05.03.2007

Nachrichtenarchiv 06.03.2007 00:00 Stein kritisiert deutsche Bischöfe wegen Rassismus-Vorwurf

Der israelische Botschafter in Deutschland, Stein, hat katholische Bischöfe wegen ihrer Äußerungen zu den Lebensbedingungen der Palästinenser scharf kritisiert. Stein zeigte sich "entsetzt und empört" über den Gebrauch von Begriffen wie "Warschauer Ghetto" oder "Rassismus" im Zusammenhang mit israelischer beziehungsweise palästinensischer Politik.

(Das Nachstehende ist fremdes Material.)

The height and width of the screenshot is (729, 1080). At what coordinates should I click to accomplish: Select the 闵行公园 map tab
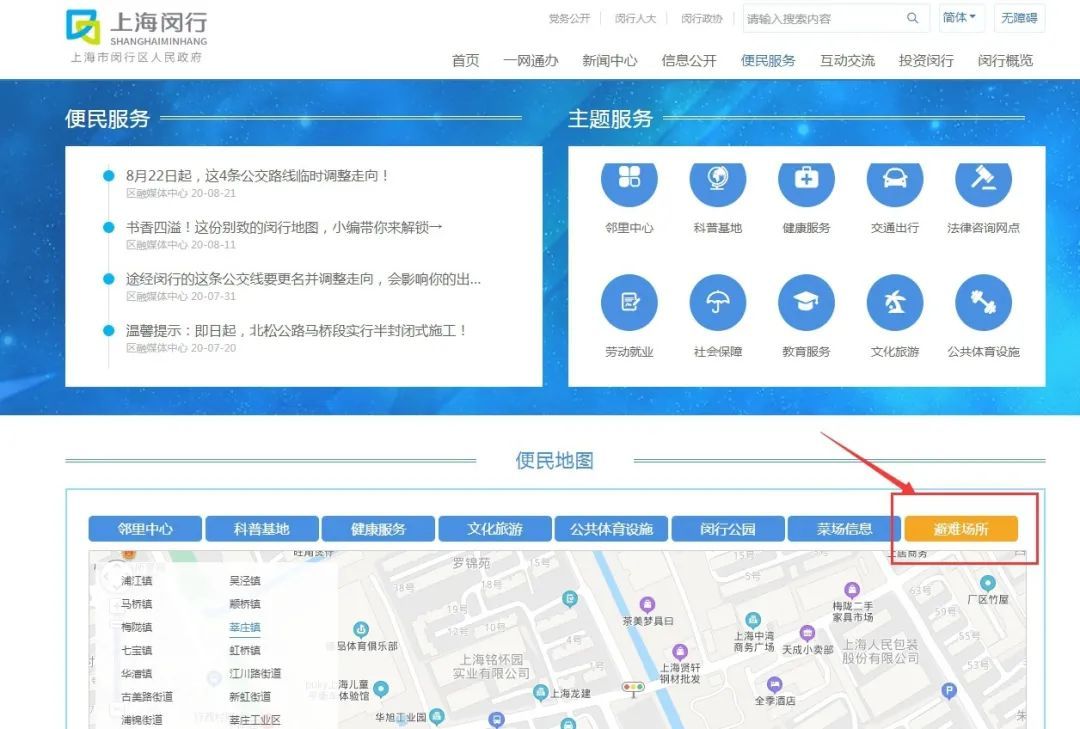[x=727, y=529]
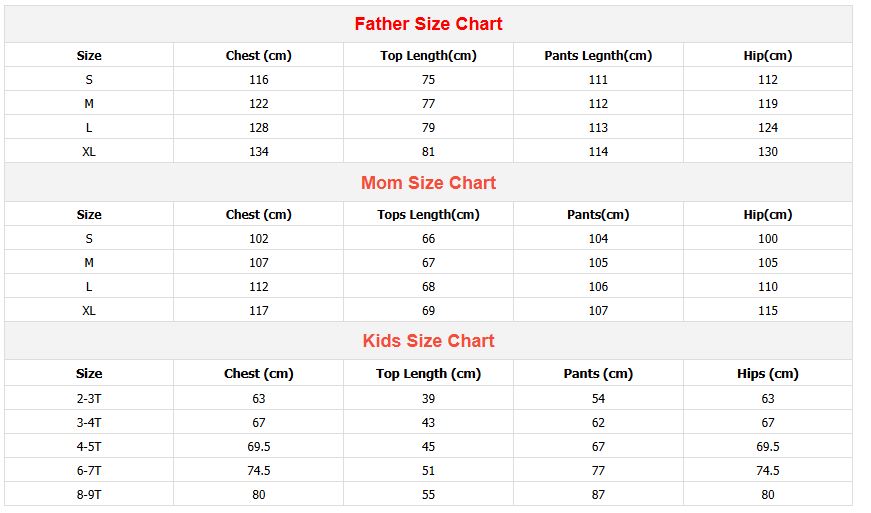Image resolution: width=871 pixels, height=513 pixels.
Task: Click the 4-5T size row label
Action: click(x=89, y=446)
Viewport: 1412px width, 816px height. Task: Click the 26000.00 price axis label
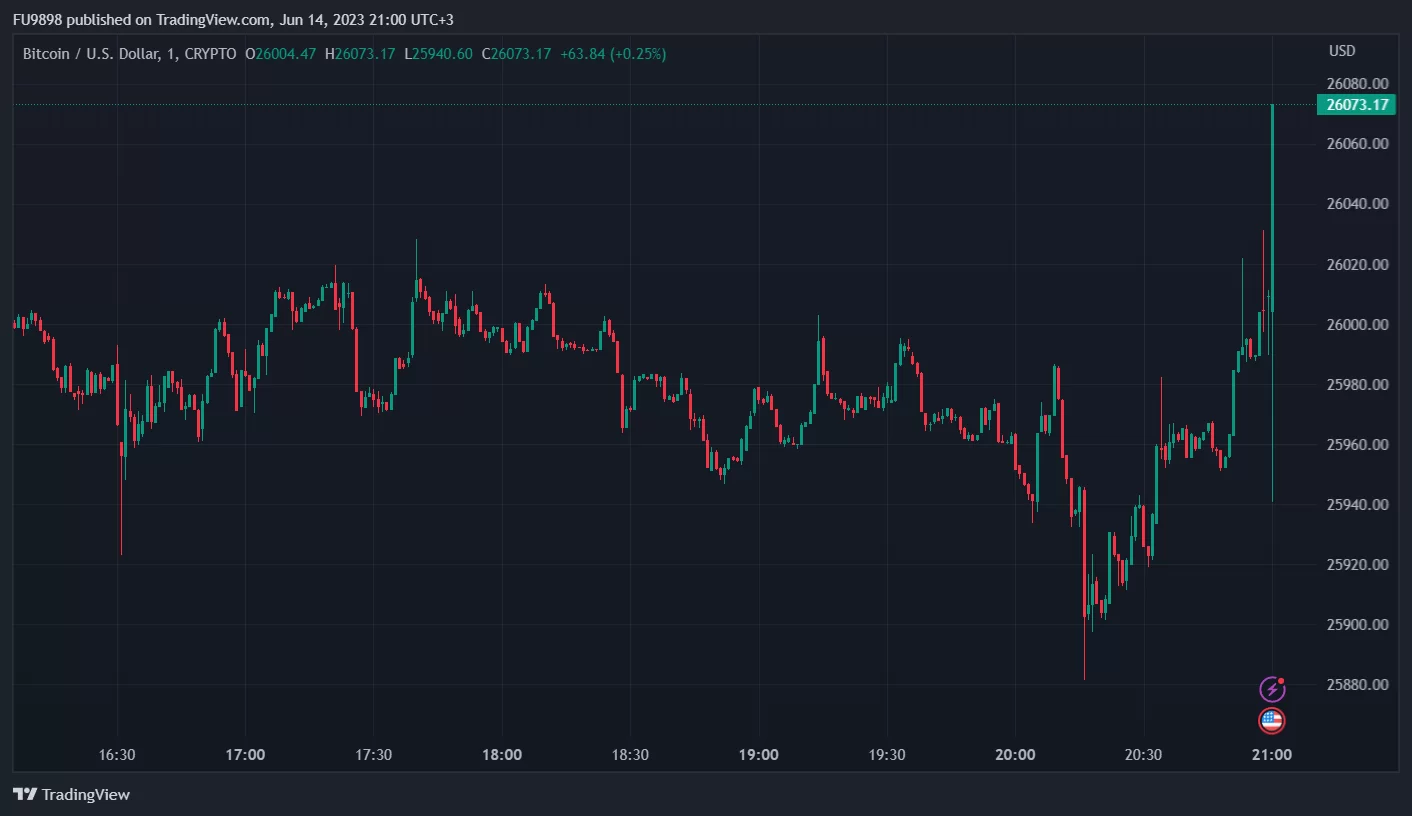pos(1356,325)
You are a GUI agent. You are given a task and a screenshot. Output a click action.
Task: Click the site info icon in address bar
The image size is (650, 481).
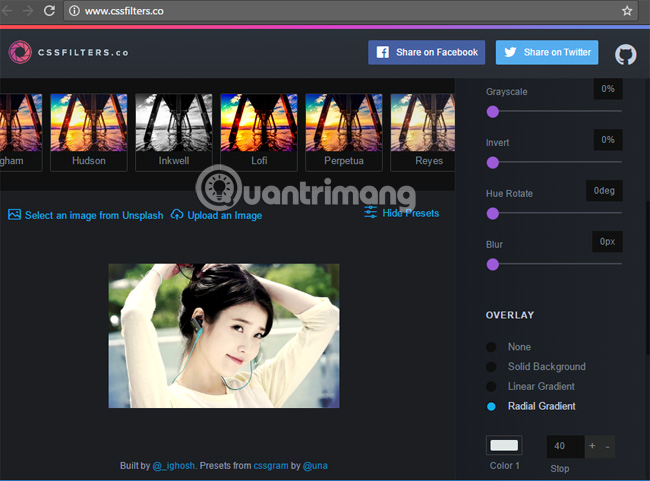(x=74, y=11)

Wer solche Aussagen mache, habe "nichts gelernt und moralisch versagt". Laut "Süddeutscher Zeitung" hatte der Eichstätter Bischof Hanke das palästinensische Ramallah als ein Ghetto bezeichnet, das ihn empöre. Der Augsburger Bischof Mixa sprach laut "SZ" von einer "ghettoartigen Situation", dies sei "fast schon Rassismus". Der Kölner Kardinal Meisner erinnerte angesichts der israelischen Trennmauer an die Berliner Mauer und meinte, so separiere man Tiere, aber doch nicht Menschen. Der Vorsitzende der Bischofskonferenz, Kardinal Lehmann, betonte wiederholt das Recht Israels auf Anerkennung seiner Existenz und sichere Grenzen ohne Terror, äußerte aber auch Zweifel am Nutzen des jetzigen israelischen Vorgehens.